O estudo realizado com ratos sujeitos a processo de envelhecimento até 30 meses, incidiu nas mitocôndrias, organelos que vivem dentro das células, fabricando energia no organismo essencial para a realização de funções vitais. Aquelas têm sido identificadas como atores principais no envelhecimento.
Os investigadores verificaram que o que acelera o envelhecimento é a diminuição dos níveis de NAD+, que resulta na quebra de comunicação entre o núcleo e a mitocôndria da célula, por um processo que envolve as sirtuínas (proteínas). E descobriram que estas têm um papel importante na regulação do agente responsável por recuperar a comunicação intracelular.
As experiências realizadas permitiram a reversão de alguns processos envolvidos no envelhecimento e não de uma inversão da velhice. Com administração um composto endógeno, que permite que as células reponham os níveis de NAD+, é reparada a comunicação núcleo-mitocôndria e consequentemente, toda a função mitocondrial. Como resultado um ratinho de 30 meses passa a apresentar caraterísticas funcionais de um ratinho de 6 meses, face aos parâmetros avaliados. Porém, são ainda necessários mais estudos para chegar a outras conclusões, incluindo o impacto nas doenças relacionadas com o envelhecimento.
"Trata-se de reunir novamente todas as peças para o puzzle ficar completo. Basicamente volta a ligar-se o interruptor para reativar as funções comprometidas durante o processo de envelhecimento", ilustram, em comunicado, os investigadores Anabela Rolo e Carlos Palmeira.

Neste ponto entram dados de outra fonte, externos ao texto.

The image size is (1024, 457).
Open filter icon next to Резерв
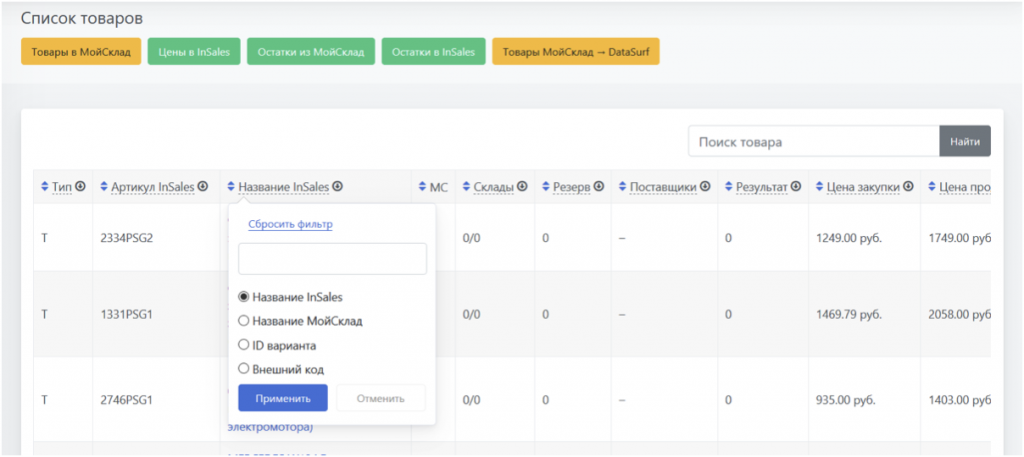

Alguns processos envolvidos no envelhecimento são reversíveis. Eis uma conclusão de um estudo internacional publicado na revista científica "Cell". Liderado por David Sinclair, cientista da Harvard Medical School, conta com a participação de uma equipa de investigadores do Centro de Neurociências e Biologia Celular da Universidade de Coimbra (UC).